----- Record excerpts -----

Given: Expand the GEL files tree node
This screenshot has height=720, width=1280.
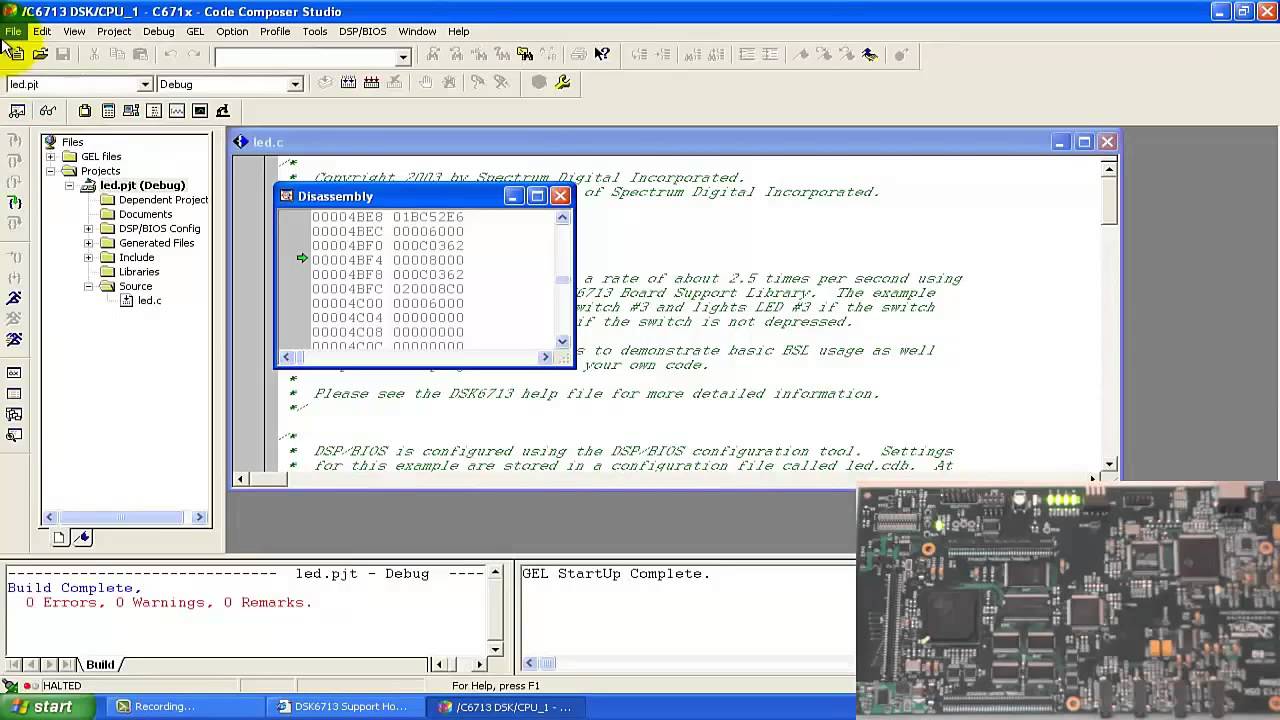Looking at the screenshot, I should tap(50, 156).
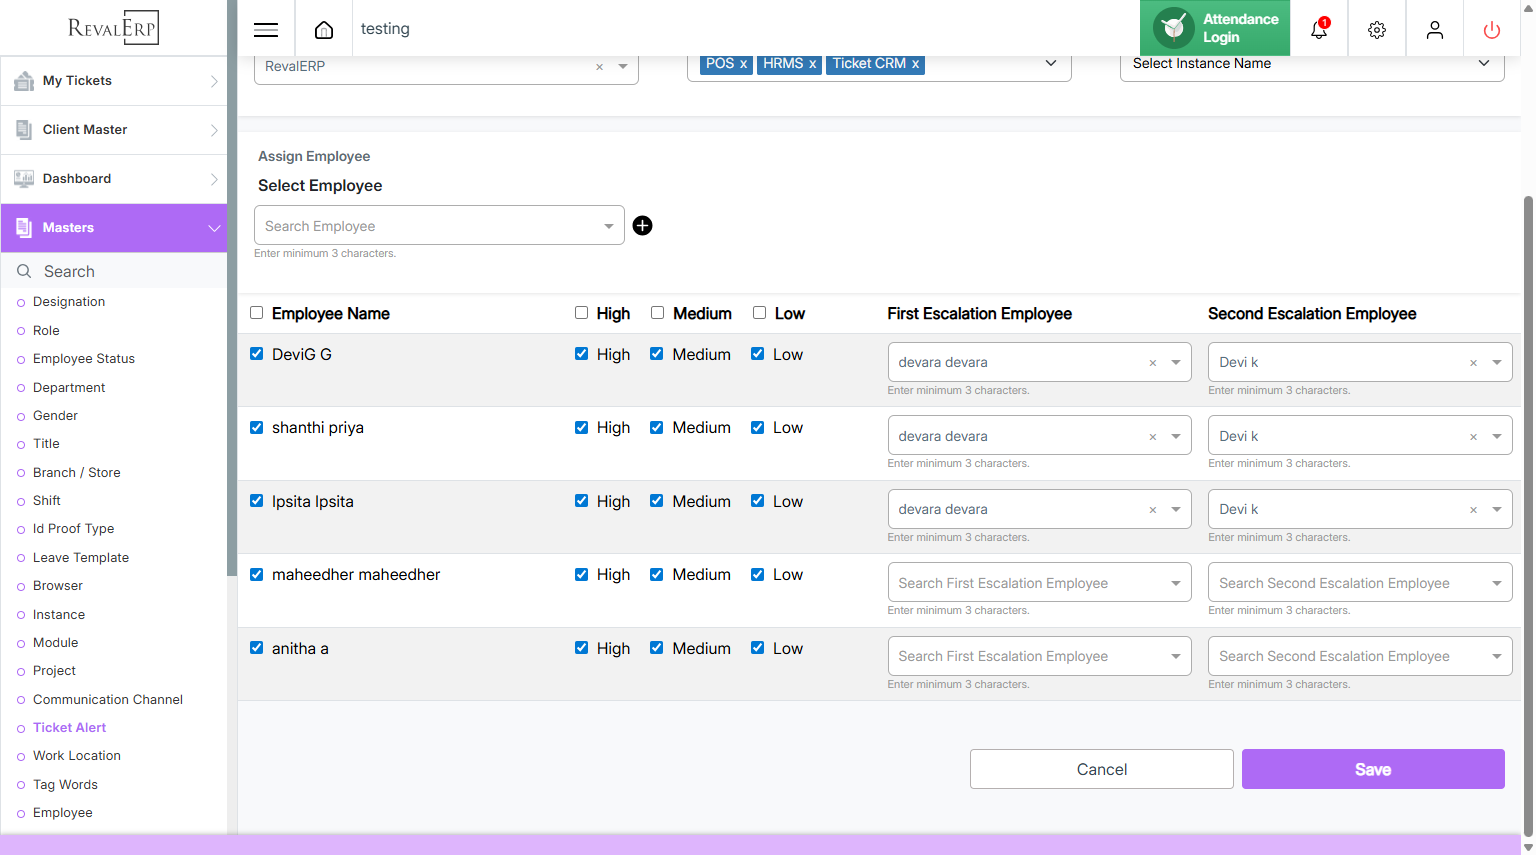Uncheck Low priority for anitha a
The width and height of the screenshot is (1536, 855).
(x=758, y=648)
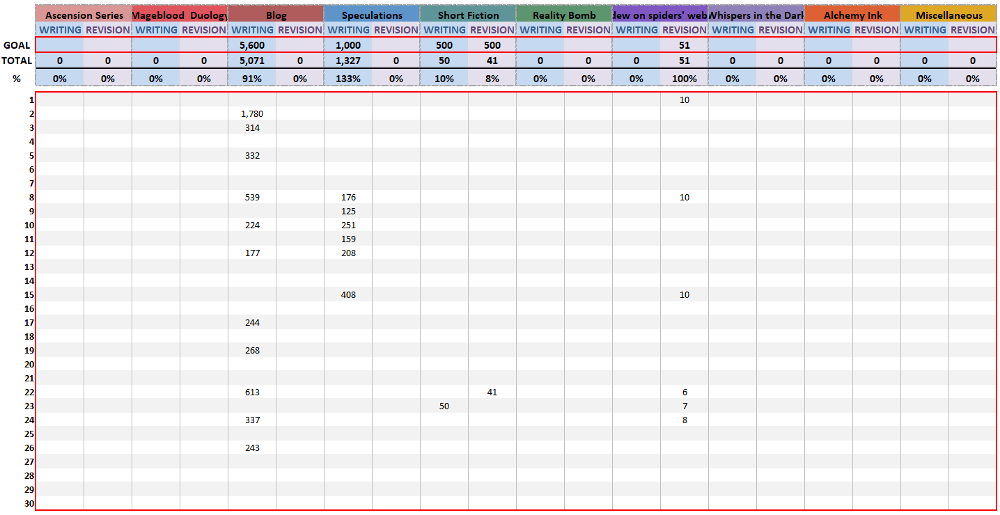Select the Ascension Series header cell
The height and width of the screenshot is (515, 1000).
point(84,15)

-----
----- Record excerpts -----

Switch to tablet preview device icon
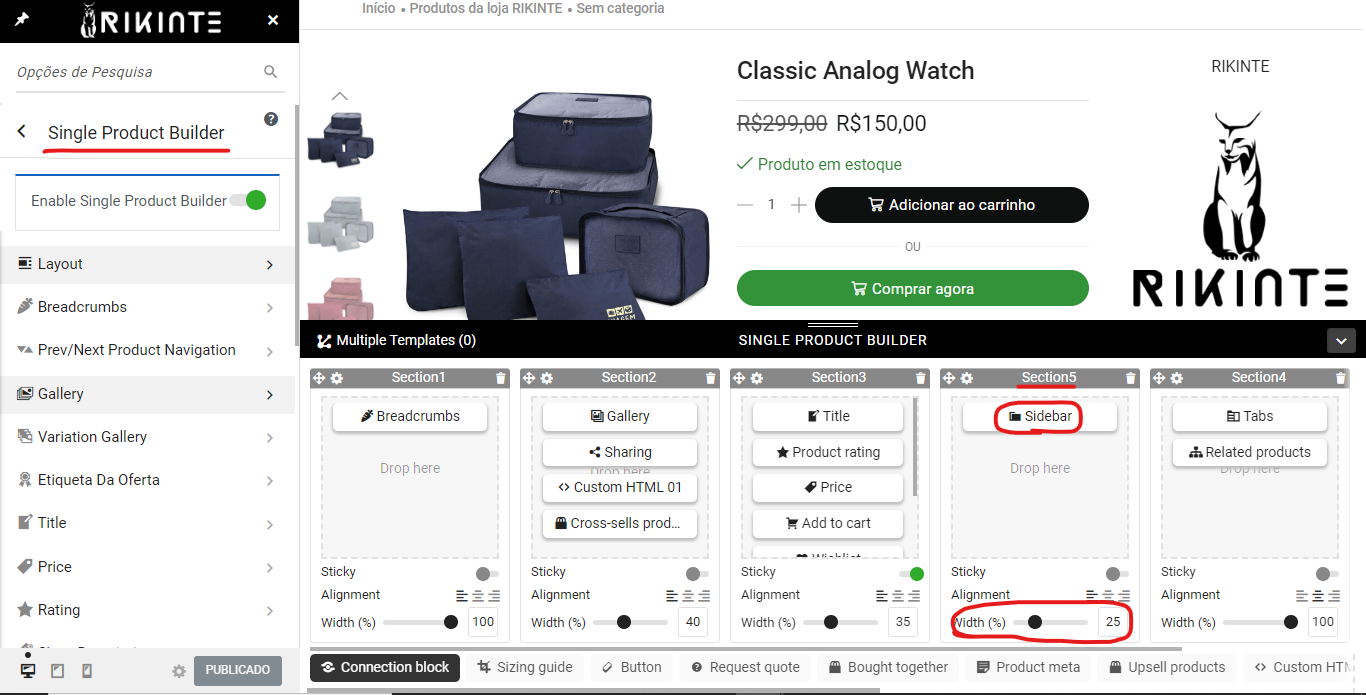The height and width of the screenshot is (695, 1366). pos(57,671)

-----

The task.
Copy the material word for word, starting at the line that contains "Given: Expand the GEL files tree node" and ending after the line that contains "point(84,15)". Omit the pictures.

The output.
Given: Expand the GEL files tree node
This screenshot has height=720, width=1280.
Looking at the screenshot, I should tap(50, 156).
Uncheck Low priority for anitha a
The width and height of the screenshot is (1536, 855).
(x=758, y=648)
Select the Ascension Series header cell
The height and width of the screenshot is (515, 1000).
point(84,15)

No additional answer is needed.